Estrutura NetEye

Última atualização: Oct 11, 2018 04:00PM BRT



 

Funcionamento básico dos componentes do NetEye



Figura 1: Conexões e portas

 
Collector:

É o serviço que roda em um servidor, recebe todas informações geradas nas estações de trabalho de cada usuário e as grava na base de dados.


Cliente:

É o agente que roda na estação de cada usuário, obtendo as informações de inventário, produtividade, acessos indevidos, entre outros e enviando para o Collector.


Banco de dados: 

O armazenamento das informações será feito no banco de dados, que poderá estar rodando no mesmo servidor do Collector ou em um servidor de banco de dados separado.
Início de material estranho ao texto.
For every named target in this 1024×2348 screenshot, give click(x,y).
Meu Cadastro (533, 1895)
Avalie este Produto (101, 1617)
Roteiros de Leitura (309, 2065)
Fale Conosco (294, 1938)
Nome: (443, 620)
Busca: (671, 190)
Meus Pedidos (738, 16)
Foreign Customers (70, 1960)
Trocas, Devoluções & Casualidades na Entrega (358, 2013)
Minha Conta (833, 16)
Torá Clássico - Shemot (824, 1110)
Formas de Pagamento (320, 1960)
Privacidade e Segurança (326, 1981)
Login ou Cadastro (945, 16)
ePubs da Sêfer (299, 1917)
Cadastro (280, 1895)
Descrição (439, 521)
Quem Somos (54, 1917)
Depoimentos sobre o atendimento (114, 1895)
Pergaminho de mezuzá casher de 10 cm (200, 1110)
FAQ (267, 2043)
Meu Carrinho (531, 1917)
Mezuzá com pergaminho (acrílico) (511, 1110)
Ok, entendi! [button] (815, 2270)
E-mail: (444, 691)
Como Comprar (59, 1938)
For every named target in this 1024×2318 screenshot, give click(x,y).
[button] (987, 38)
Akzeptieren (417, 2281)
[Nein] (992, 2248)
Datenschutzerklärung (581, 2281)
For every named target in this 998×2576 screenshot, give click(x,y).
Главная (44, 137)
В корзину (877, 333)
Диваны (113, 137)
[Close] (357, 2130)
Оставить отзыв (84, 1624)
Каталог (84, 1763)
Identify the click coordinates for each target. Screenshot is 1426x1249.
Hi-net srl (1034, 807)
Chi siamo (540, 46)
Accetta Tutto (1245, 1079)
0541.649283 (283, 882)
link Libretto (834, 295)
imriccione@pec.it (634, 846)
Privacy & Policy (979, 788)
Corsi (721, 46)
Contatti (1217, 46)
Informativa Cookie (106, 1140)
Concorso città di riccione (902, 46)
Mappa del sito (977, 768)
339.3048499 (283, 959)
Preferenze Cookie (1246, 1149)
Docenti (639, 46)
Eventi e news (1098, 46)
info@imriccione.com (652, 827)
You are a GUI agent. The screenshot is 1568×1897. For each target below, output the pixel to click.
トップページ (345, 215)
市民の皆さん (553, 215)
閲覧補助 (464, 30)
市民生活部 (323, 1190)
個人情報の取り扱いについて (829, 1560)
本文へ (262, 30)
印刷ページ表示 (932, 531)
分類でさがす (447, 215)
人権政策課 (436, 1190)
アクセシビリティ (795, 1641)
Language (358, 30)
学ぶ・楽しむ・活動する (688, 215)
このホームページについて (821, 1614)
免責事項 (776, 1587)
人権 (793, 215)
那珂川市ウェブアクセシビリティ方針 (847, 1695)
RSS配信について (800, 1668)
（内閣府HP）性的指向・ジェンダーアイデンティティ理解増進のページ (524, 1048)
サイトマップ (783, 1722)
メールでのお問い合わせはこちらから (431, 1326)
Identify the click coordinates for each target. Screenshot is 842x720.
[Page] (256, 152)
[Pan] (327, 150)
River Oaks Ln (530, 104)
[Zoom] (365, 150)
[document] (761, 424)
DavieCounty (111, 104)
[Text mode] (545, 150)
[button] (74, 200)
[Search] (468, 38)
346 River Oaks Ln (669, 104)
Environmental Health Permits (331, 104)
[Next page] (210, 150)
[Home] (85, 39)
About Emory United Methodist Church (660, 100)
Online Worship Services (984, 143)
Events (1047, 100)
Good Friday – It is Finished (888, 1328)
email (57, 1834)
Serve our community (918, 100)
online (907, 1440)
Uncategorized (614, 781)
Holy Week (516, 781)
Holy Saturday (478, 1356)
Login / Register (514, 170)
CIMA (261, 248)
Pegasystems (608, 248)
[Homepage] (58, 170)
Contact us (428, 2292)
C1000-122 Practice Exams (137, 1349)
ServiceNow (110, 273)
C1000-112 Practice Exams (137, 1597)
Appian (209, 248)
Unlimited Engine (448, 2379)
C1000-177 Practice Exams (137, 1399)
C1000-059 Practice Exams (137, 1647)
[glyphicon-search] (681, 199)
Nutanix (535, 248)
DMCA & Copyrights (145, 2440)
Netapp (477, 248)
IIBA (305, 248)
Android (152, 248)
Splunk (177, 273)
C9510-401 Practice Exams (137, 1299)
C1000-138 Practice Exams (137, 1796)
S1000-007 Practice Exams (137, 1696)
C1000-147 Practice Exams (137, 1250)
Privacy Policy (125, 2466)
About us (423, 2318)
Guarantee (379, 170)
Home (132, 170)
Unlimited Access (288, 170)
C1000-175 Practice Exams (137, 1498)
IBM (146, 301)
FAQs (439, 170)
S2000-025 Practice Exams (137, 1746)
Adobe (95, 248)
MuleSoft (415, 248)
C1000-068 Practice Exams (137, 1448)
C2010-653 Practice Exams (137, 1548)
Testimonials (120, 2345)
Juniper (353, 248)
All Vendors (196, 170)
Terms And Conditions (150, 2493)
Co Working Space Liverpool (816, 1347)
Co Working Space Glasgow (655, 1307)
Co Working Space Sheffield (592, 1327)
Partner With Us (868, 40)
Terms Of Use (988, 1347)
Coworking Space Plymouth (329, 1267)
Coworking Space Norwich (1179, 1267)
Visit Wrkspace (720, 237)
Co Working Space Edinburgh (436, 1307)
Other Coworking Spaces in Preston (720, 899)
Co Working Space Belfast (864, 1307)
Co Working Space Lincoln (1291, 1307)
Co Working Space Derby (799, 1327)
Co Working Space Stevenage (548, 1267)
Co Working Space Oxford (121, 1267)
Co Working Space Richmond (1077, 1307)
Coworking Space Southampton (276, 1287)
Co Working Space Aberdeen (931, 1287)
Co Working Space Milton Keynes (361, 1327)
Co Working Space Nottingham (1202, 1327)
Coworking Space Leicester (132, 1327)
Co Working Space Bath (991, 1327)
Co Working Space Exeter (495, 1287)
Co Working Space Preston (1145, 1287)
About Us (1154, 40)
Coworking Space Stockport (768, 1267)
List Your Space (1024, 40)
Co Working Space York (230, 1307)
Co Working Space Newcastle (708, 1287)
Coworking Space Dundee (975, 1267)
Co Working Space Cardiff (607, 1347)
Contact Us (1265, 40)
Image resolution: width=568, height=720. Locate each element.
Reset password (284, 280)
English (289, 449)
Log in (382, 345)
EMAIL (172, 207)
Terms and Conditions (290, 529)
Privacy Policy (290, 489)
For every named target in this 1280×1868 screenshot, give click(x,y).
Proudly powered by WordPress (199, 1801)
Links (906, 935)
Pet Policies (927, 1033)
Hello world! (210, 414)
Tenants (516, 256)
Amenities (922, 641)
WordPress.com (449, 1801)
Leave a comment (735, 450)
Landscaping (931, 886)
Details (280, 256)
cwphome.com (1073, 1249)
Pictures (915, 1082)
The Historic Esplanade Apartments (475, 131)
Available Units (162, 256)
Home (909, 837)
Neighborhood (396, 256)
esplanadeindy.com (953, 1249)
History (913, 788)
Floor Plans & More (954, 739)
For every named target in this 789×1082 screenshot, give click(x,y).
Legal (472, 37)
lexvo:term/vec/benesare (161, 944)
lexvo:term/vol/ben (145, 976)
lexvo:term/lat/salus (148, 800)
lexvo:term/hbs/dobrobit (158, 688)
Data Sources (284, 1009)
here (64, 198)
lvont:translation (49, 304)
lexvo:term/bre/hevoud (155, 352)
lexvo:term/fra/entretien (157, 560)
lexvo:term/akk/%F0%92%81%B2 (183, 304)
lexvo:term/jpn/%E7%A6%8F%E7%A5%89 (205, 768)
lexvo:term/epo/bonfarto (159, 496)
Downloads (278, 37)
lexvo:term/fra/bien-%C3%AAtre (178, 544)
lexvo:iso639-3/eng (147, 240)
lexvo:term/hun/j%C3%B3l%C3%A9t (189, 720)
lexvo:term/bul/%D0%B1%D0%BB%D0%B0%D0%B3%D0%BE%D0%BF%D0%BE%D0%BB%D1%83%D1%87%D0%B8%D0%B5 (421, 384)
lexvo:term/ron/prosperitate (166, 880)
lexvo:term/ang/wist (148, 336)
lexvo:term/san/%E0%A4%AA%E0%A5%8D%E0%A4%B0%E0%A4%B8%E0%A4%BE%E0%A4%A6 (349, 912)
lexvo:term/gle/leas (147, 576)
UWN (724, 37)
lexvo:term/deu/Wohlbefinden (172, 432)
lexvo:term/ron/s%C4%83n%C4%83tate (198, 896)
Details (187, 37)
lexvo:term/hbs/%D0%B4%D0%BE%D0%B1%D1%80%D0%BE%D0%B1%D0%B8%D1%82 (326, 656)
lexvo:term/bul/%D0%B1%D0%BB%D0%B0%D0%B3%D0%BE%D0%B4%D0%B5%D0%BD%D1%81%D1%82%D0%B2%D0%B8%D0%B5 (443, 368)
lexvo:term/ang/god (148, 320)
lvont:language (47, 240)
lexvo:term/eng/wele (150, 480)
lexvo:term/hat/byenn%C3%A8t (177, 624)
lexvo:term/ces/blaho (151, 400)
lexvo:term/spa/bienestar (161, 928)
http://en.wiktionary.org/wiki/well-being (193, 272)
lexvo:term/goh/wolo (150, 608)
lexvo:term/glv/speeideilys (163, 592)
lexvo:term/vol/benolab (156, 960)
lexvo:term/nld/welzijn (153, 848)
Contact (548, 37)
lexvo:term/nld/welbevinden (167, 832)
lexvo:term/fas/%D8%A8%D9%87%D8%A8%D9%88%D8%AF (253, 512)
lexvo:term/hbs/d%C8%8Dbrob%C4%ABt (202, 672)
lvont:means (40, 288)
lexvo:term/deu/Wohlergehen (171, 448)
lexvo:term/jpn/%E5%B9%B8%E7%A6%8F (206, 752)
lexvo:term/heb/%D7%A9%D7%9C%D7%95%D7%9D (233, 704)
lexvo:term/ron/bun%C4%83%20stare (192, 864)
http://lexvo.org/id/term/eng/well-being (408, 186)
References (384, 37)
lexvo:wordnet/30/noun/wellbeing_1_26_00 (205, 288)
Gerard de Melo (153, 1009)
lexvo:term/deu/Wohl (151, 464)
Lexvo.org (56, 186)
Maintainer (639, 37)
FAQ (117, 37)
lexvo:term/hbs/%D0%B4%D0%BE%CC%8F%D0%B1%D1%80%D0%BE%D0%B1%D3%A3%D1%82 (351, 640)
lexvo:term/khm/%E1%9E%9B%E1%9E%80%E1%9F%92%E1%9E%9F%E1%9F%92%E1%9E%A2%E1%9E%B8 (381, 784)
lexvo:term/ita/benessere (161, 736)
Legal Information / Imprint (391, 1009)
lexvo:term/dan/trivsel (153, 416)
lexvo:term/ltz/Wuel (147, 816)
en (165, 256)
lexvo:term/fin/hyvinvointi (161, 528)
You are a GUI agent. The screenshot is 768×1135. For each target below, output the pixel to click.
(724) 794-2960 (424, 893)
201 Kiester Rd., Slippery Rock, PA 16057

Atualmente o NetEye é compatível com Firebird 1.5 e SQL Server.

 
Controller: 

Programa responsável por vários processos do NetEye, entre eles o “Controle de Cópias”, centralizando estas informações no software, este serviço fica responsável por gerir as licenças de uso do NetEye.


Console:

É a ferramenta que possibilita o acesso a todos os dados, disponibilizando gráficos, relatórios, interatividade com os usuários, entre outros.

 
Gateway:

Quando o acesso remoto do NetEye estiver sendo utilizado, este componente serve como uma “ponte” entre a Console e o Cliente, encaminhando as requisições e respostas entre os dois.
 





 

Ambientes de utilização NetEye



Figura 2: Ambiente exemplificando uma rede local utilizando o NetEye

 

Figura 3: Ambiente exemplificando uma rede com duas Subnets distintas, utilizando o NetEye com banco de dados central

 
 


Figura 4: Ambiente exemplificando uma rede com duas Subnets distintas, utilizando banco de dados local, replicando para um banco de dados central, utilizando o NetEye


 

Figura 5: Ambiente exemplificando a estrutura estendida de instalação do NetEye



Neste exemplo são utilizados diversos Collectors, oferecendo uma maior flexibilidade na organização dos agentes em sub-redes diferentes. É possível utilizar Collectors de contingência para caso algum outro Collector falhe, possibilitando assim manter alta disponibilidade. Completando o cenário, temos o Controller que identifica Collectors ativos desempenhando a função de "heartbeat" entre eles. Os agentes percebendo a falha em qualquer um dos nós, redirecionam a conexão para o Collector da contingência provendo assim um mecanismo avançado de "Failover".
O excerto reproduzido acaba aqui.